Hey! My family doesn’t act like that!

By Holly Budd

It is almost time for the onslaught of sappy, well-meaning Christmas TV movies to begin. This year it would be nice to see some reality mixed in with the happy families, angels who spread cheer like it was a virus and hobo grandpas who finally reunite with the son they abandoned in order to ride the rails.

Let’s start small and suggest that the Christmas trees we see in our television family counterparts better reflect the majority of our families’ trees. The trees we see in television are dressed up in their Christmas finery and are veritable holiday works of art. They sparkle and shimmer; they match. We all know it’s not really Christmas until your mom hauls out the crusty, glue spackled ornaments you made as a second grader. Anyone who was educated in the public school system surely created a delicate Christmas bell, ingeniously crafted out of an egg carton, aluminum foil and a pipe cleaner. On TV, I want to see gingerbread ornaments that are shellacked with lethal amounts of glue to ensure a long life. Look a little closer and you will see the bite marks. Though no one will admit to it, you saw your brother do it.

The next point of contention revolves around family relocation.
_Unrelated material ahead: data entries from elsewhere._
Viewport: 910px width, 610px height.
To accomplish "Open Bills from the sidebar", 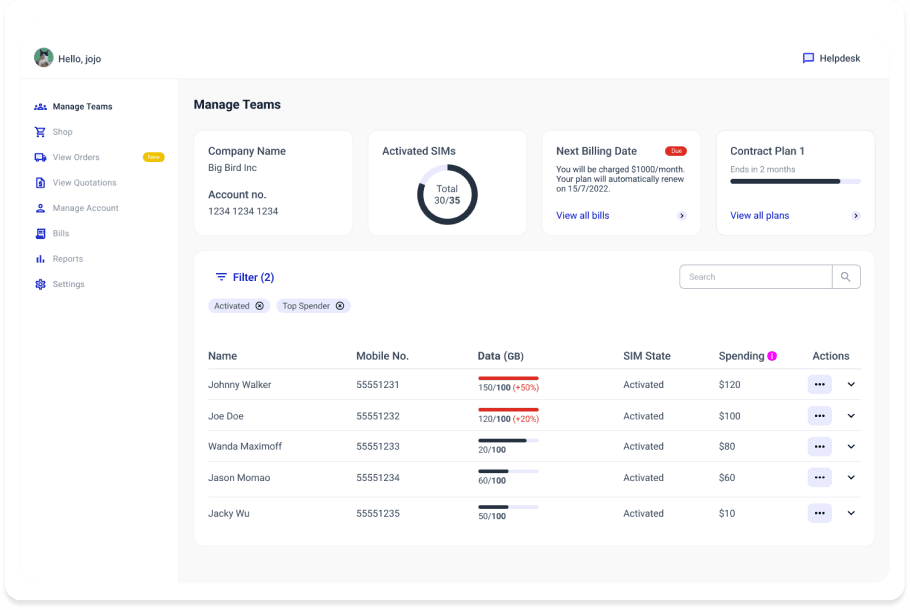I will pos(61,234).
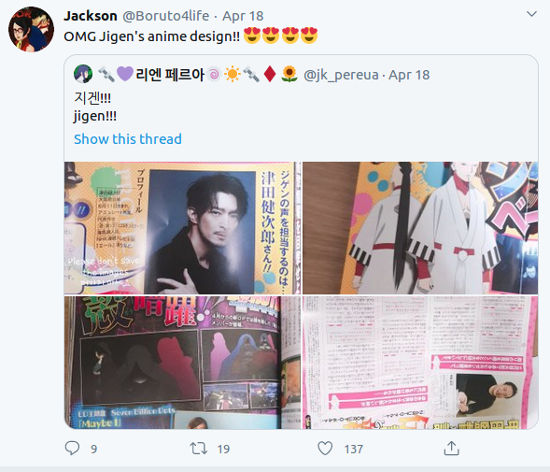Open the Jigen white robe design image

coord(420,228)
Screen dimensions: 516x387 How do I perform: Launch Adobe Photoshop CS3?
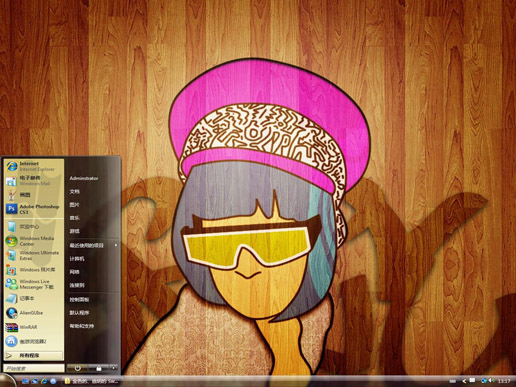pyautogui.click(x=33, y=209)
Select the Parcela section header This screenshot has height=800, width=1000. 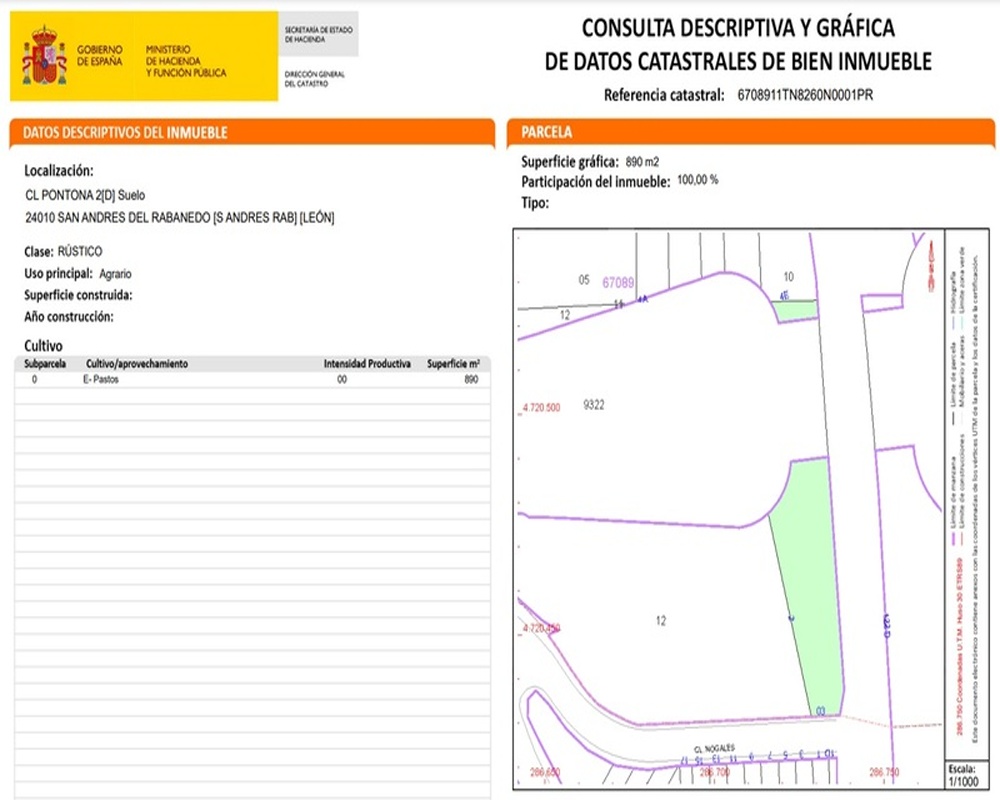547,133
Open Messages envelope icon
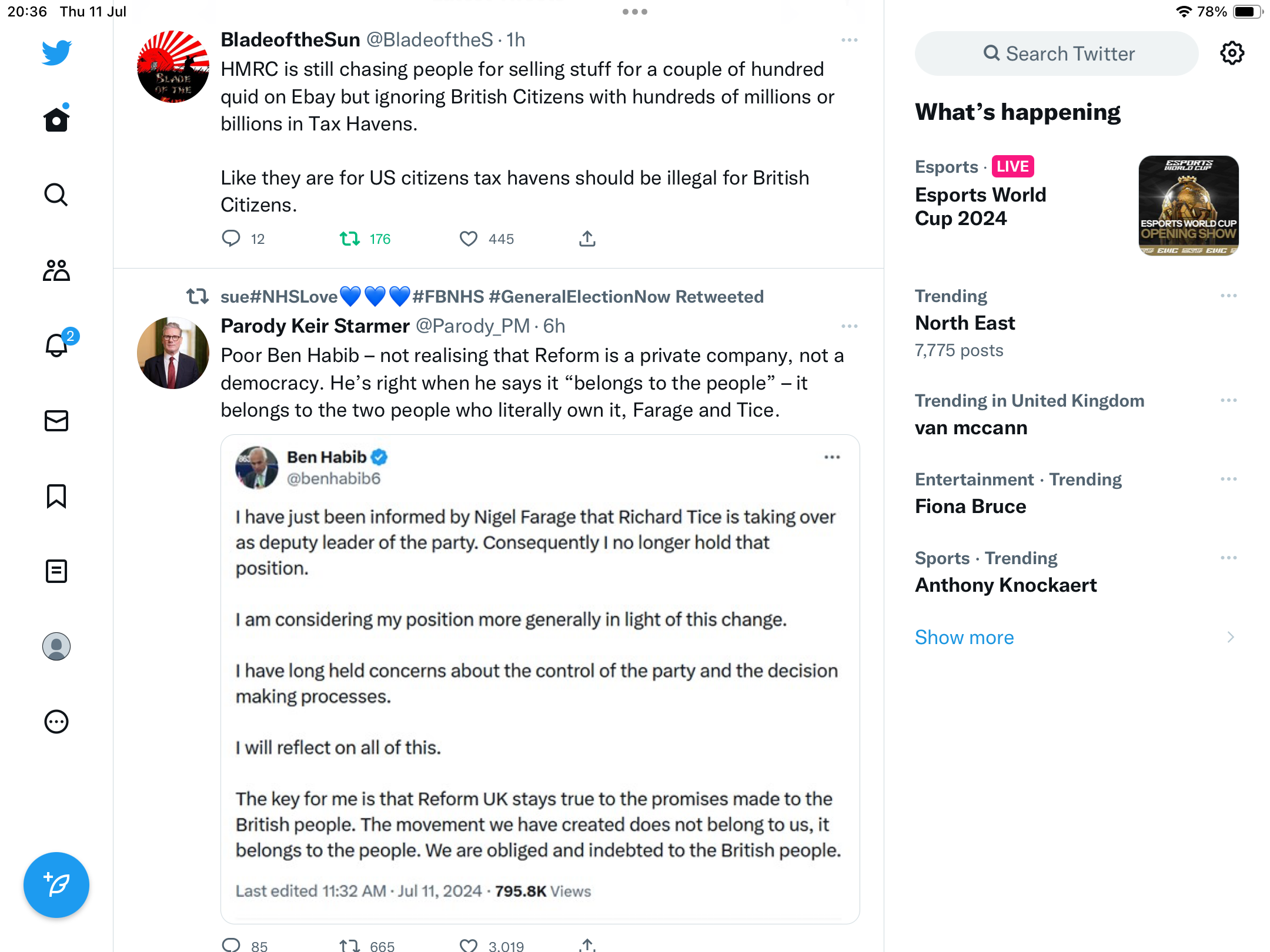 coord(56,421)
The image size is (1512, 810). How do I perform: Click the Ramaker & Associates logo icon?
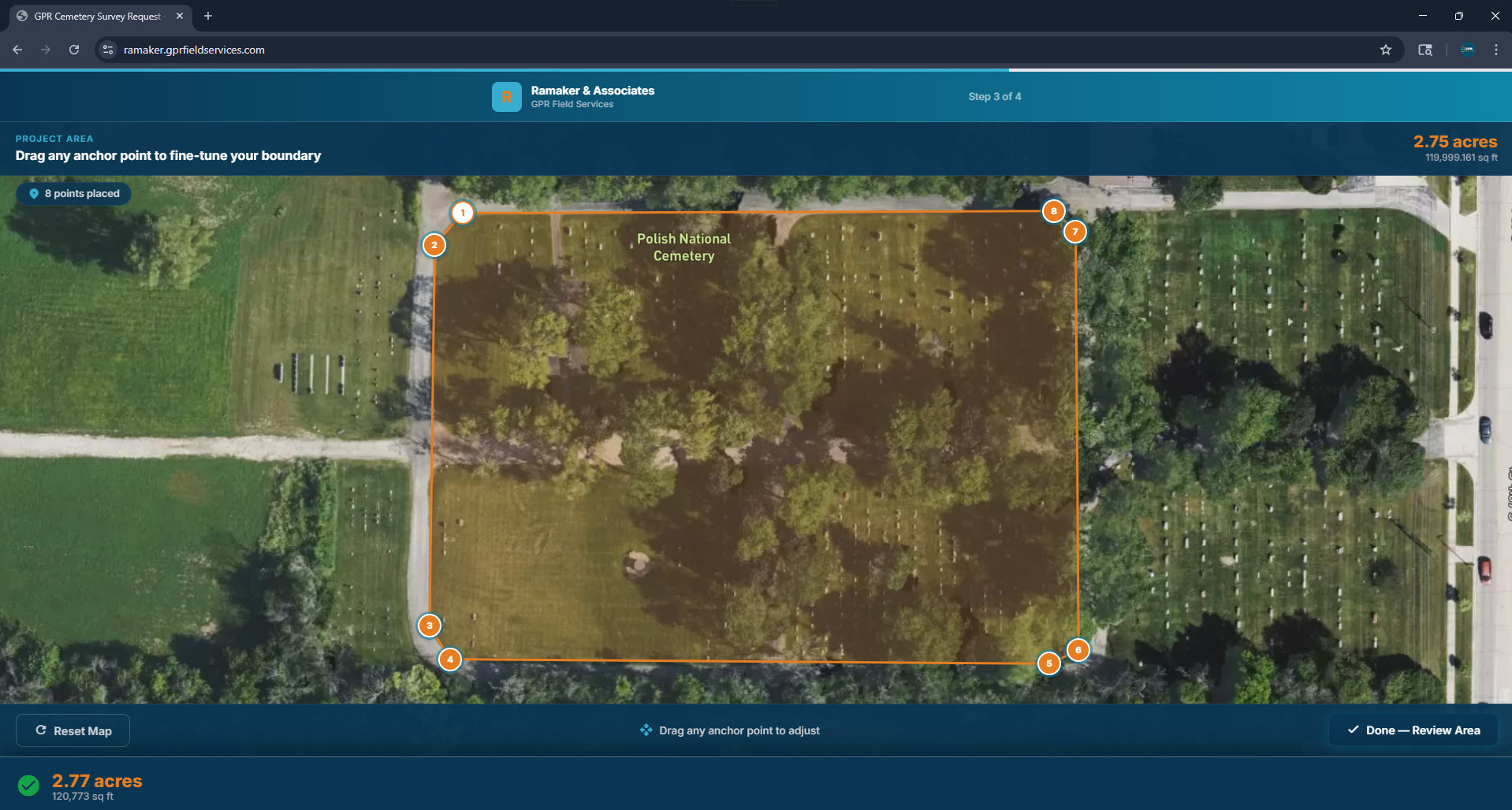(507, 97)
When you move from an area of the country with snow to an area without, your Dad does not hijack a SnoCone machine and spend Christmas Eve gently and carefully covering your backyard with crushed ice in order to give his beloved family the illusion of a Winter Wonderland. When real people move at Christmas, they can’t get into their new house until after the holidays. As a result a family of five has to stay with Grandma in her retirement village. Mom and Dad get the pull-out couch. The kids get to share Grandma’s unfinished basement with shelves of canned goods. As the family pulls up to Grandma’s, Dad forgets he’s driving a U-Haul and promptly crushes Grandma’s eaves trough, causing several hundred dollars worth of damage. At Grandma’s, there is no tree, there are no lights, there is no Christmas dinner. There are sausages. Merry Christmas.
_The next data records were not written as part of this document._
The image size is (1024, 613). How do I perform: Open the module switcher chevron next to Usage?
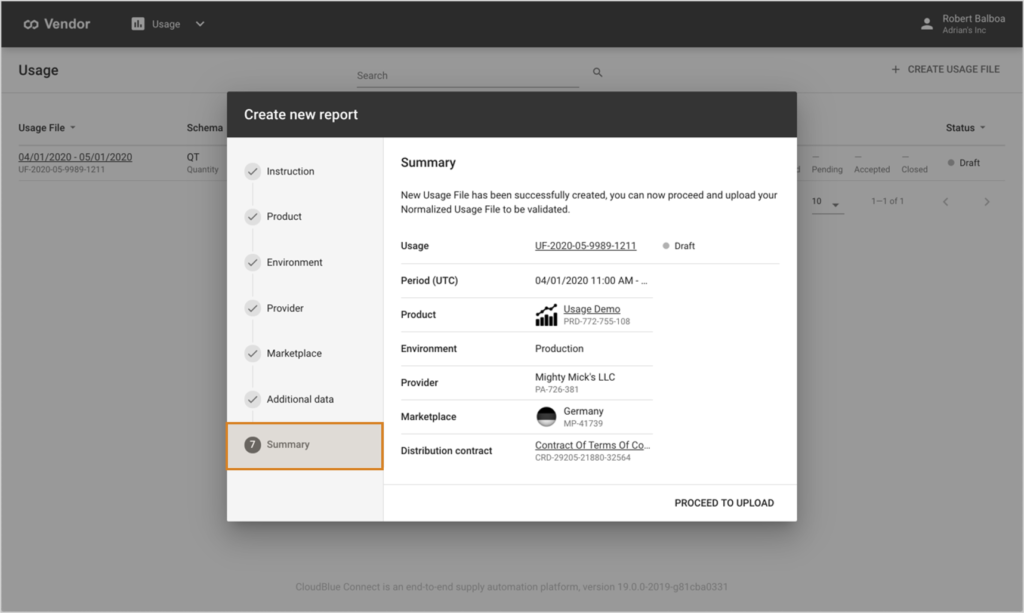(199, 24)
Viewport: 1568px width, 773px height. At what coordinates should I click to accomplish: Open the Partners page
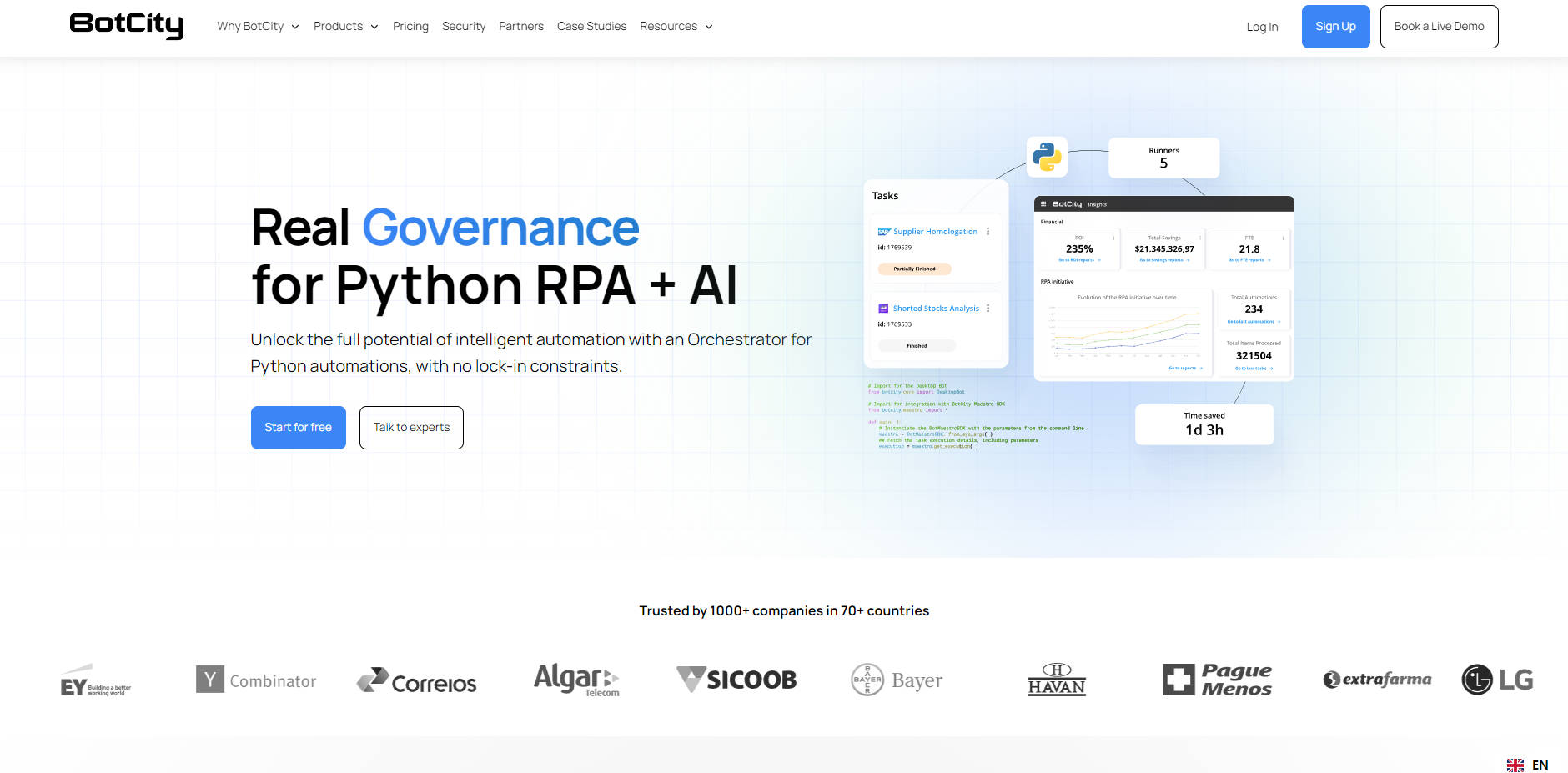(521, 27)
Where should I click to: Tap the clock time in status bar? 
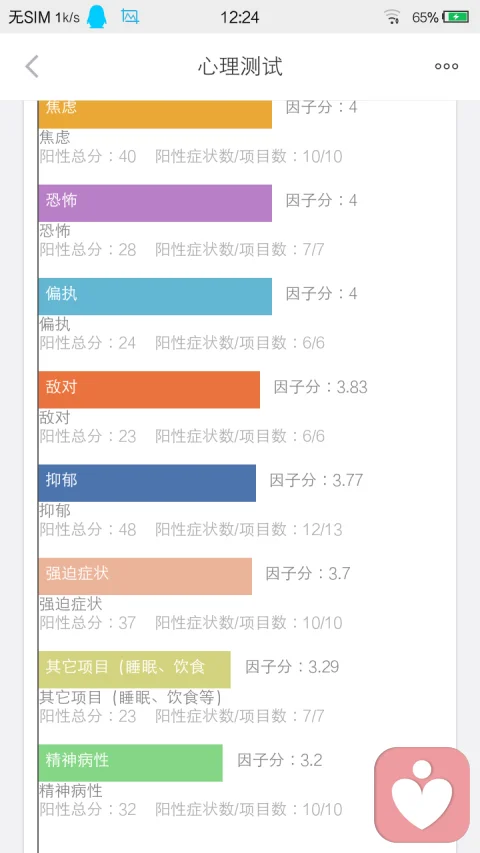click(239, 17)

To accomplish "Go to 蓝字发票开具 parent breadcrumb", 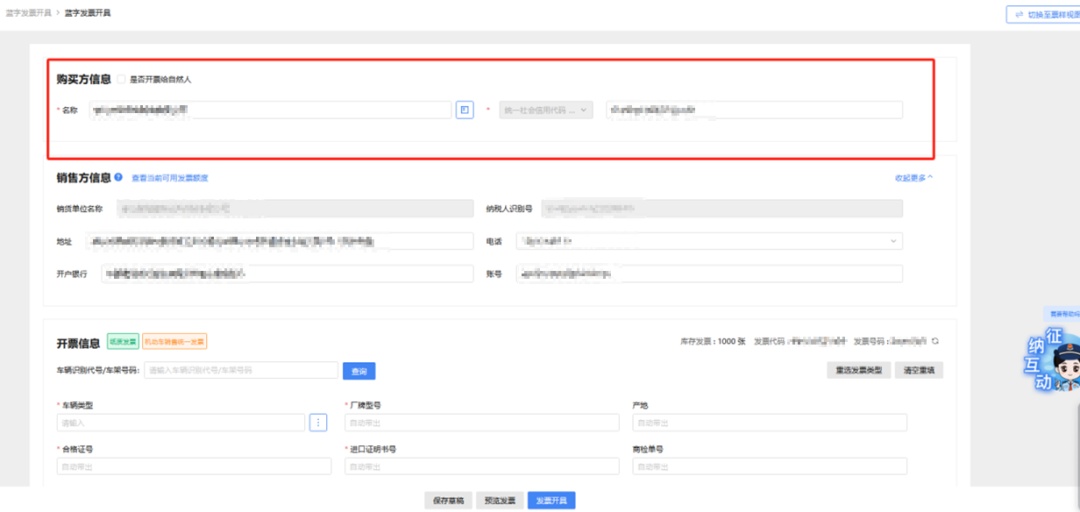I will point(30,13).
Family rituals are another area that must be addressed. On TV we see families with kettles of bubbling apple cider and delicious cinnamon sticks adorning every reindeer Christmas mug. The reality is two grown-up children being forced into the back of the family vehicle to partake in the hallowed Christmas light tour while listening to festive Bony M or Zamphir and his magical panflute.

Another popular televised family ritual is the traditional sing along, where everyone can sing and several people have harmony know-how. It’s amazing how every fictitious family has a string quartet within their ranks. One time my mom and I tried to work on a Christmas piano duet. I believe this moment of tranquillity was broken when we started delivering elbow blows and I screamed, "I hate you and the piano."

Another favourite Christmas storyline involves the family who has scrimped and saved and finally made it to Disneyland. And when they get to Disneyland, they win a special contest which makes them the royal family of Disneyland for the week–a week they’ll never forget! According to a reliable source, her family’s Disneyland Christmas fantasy had them staying at her dad’s friend’s bachelor pad and in lieu of turkey dinner they ate at Fat Burger. The Fat Burger in Venice no less, where they amused themselves by shooing away roaches. There, however, is a happy ending to this story. My friend did get an acid-washed jean jacket from Sears, making the whole experience worthwhile.

Others are not so lucky. While TV kids get a pony or a house to call their own, some of us would just be happy to receive an outrageously expensive brand-name shirt–what with Christmas being a time of miracles and all. Christmas morning, Mom rubs her hands together in anticipation and hands you a tell-tale clothing box. Please let it be a bum equipment, your 13- year-old mind fiercely wishes (Note to youngsters: there really was a time when bum equipment wasn’t just a Wal-Mart mainstay and considered a hot commodity.) So you squeeze your eyes shut and take a breath and rip open your present. Your mom squeals, "Do you love it?" It being a genuine rear attire. No, not bum equipment, rear attire. You feign excitement and choke back your salty tears. There will be no reprieve from junior high purgatory this Christmas.

So as you watch those hallowed Christmas specials with their pristine trees, happy families, fun rituals and fancy presents, know that no one remembers the Christmas their Dad made up with his estranged hobo father, only the fist fight that broke out when Grandpa wanted his hobo friends to stay for dinner. That’s what it’s really about.